## La répression à la marche des fiertés à Istanbul
La police turque a interpellé dimanche au moins 50 personnes lors des célébrations de la marche des fiertés à Istanbul. Parmi les arrêtés, se trouvait une journaliste qui s’est identifiée comme telle à plusieurs reprises, témoignant ainsi de la répression systématique que subit la communauté LGBTQ+ depuis 2015.
## Les mesures de sécurité et l’interdiction des rassemblements
Les forces de sécurité ont entouré la célèbre place Taksim, érigé des barrières métalliques et interdit des rassemblements dans plusieurs quartiers, y compris Kadikoy, sur la rive asiatique du Bosphore. Le service de métro a été interrompu à plusieurs endroits du centre-ville pour compliquer la mobilisation des manifestants. Malgré ces mesures, des groupes de manifestants ont réussi à se rassembler et à crier : « Le jour n’est pas encore fini. En réalité, nous venons juste de commencer. Nous ne renonçons pas, nous continuerons à sortir dans la rue, où que nous soyons ».
## Les journalistes sous pression
La plus grande organisation de journalistes de Turquie a dénoncé des « obstacles illégaux » auxquels faisaient face les reporters couvrant la marche. La journaliste Muberra Unsal a été arrêtée malgré sa présentation en tant que membre de la presse.
### La fermeture d’un bar après des pressions islamistes
Le samedi précédent, les autorités ont clos un bar gay à Istanbul, en invoquant de présumées infractions à la réglementation. Cela est survenu après des mouvements islamistes sur les réseaux sociaux contre un croisiériste destiné aux voyageurs LGBTQ+, qui avait prévu une escale à Istanbul. En réponse aux réactions négatives, le navire a modifié son itinéraire, supprimant la ville de sa liste d’arrêts.

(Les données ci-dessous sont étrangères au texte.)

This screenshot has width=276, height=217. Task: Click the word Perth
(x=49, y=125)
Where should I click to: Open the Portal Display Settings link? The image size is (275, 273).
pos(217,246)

## Un contexte de répression croissante
Pour bien comprendre la portée de la répression actuelle, il faut se rappeler que la première marche des fiertés d’Istanbul a eu lieu en 2003. Cet événement est devenu, en 2014, le plus grand rassemblement LGBTQ+ du monde islamique, attirant plus de 100 000 participants. Cependant, en juin 2015, la gouvernance d’Istanbul a refusé pour la première fois le permis, arguant que cela coïncidait avec le mois de Ramadan, et la police a dispersé les participants avec des canons à eau. Depuis, les interdictions et les arrestations se succèdent chaque année.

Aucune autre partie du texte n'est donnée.